RECORDS SHOWN ▸
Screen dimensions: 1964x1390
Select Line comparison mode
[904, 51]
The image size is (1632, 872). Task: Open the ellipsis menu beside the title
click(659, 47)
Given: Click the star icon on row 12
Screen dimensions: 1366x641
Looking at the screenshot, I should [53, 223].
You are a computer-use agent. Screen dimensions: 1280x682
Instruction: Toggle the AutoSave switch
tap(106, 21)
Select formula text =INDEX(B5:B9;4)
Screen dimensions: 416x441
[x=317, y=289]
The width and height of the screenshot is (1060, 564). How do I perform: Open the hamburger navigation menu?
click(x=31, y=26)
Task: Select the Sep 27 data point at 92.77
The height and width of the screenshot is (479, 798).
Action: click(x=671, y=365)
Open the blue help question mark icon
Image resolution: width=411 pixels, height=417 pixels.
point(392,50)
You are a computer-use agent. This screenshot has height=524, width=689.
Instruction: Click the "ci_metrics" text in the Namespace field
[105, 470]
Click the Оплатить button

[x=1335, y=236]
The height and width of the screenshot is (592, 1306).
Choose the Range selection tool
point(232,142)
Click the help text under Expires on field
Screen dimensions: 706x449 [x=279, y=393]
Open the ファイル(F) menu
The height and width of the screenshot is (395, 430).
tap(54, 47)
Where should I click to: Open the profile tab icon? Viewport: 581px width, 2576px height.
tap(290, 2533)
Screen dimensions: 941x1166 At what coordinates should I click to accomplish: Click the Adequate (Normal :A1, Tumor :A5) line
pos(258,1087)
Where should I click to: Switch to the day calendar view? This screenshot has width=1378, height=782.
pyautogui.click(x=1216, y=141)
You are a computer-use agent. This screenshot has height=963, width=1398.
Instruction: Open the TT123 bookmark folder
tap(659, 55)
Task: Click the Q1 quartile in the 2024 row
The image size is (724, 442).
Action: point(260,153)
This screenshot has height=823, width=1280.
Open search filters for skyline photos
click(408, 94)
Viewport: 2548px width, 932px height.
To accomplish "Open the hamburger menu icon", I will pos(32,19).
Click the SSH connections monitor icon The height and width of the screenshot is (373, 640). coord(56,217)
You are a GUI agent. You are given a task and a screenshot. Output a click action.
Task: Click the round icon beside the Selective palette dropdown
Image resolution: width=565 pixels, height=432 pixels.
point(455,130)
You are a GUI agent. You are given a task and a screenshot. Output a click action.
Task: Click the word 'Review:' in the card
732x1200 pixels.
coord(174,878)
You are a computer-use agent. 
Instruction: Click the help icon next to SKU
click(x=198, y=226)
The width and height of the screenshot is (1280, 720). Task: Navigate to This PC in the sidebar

WHAT YOU SHOULD DO ▸
For this exercise, copy every line of the data that holds "computer".

THE ANSWER ▸
You are a computer-use agent. Screen dimensions: 1280x682
You are a computer-use agent. This screenshot has height=524, width=689.
You are a computer-use agent. This screenshot has height=963, width=1398.
You are a computer-use agent. 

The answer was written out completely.